## [PAGE EXTRACT]
══════

Temple Miller12/09/07
Enjoyable story. I liked the dialogue and the message.
Sharlyn Guthrie12/09/07
I like the way you told your story through dialogue. I was a little confused by the references to Gram and Auntie, as to exactly what this woman's relationship was to the kids, but it didn't detract from your portrayal of this encouraging group of teens.
Deborah Engle 12/09/07
This is my favorite so far because of the positive perspective. Great story.
Jan Ackerson 12/10/07
How sweet! Teens should read this.

There was a smattering of punctuation issues, and I had a hard time establishing a setting for this--had to keep re-adjusting in my head.

But I loved these wonderful young people, and Tibby is a fantastic character.
Patty Wysong12/10/07
I like this! I feel like I'm missing something--but the message came through loud and clear. I'm seeing this happen in our church at times and it's wonderful.

══════

## [GIVEN INFORMATION]

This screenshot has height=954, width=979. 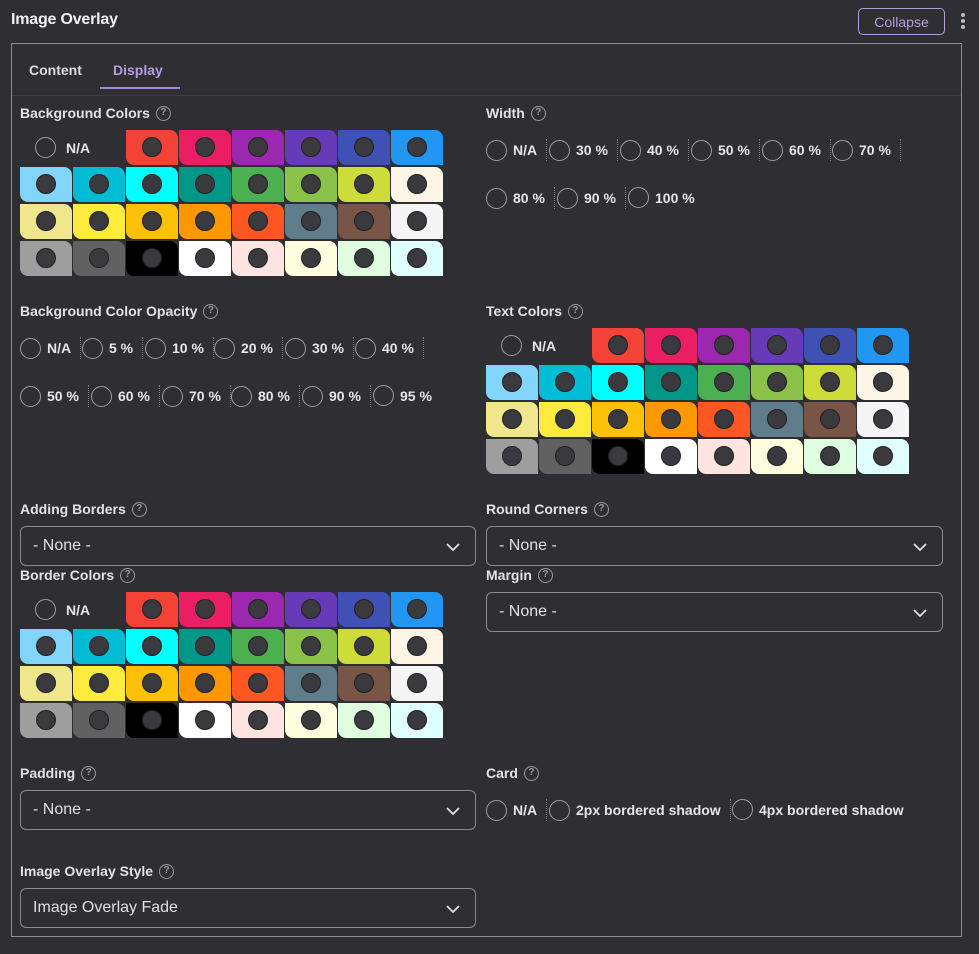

══════

## [ACTIONS TO TAKE]
1/ Please write out the reader comments word for word, starting at "Sharlyn Guthrie12/09/07" and ending at "should read this.".
2/ Extend the reader comments with the next part, picking up after the last comment shown.
The material has no connection to the reader comments.

## [ANSWERS TO THE PROBLEMS]
1/
Sharlyn Guthrie12/09/07
I like the way you told your story through dialogue. I was a little confused by the references to Gram and Auntie, as to exactly what this woman's relationship was to the kids, but it didn't detract from your portrayal of this encouraging group of teens.
Deborah Engle 12/09/07
This is my favorite so far because of the positive perspective. Great story.
Jan Ackerson 12/10/07
How sweet! Teens should read this.

2/
Verna Cole Mitchell 12/11/07
This story warmed my heart--all the way through. I've seen many caring teen-agers, unlike how so often they're viewed (and some of them are). Good job.
Holly Westefeld12/11/07
I liked this tender story, and the detail you included, which gave it realism. I got the feeling that this was set in a rural area, and possibly earlier in the rock era, where and when people might have heated exclusively with firewood. Might this have preceeded the mushrooming of small groups?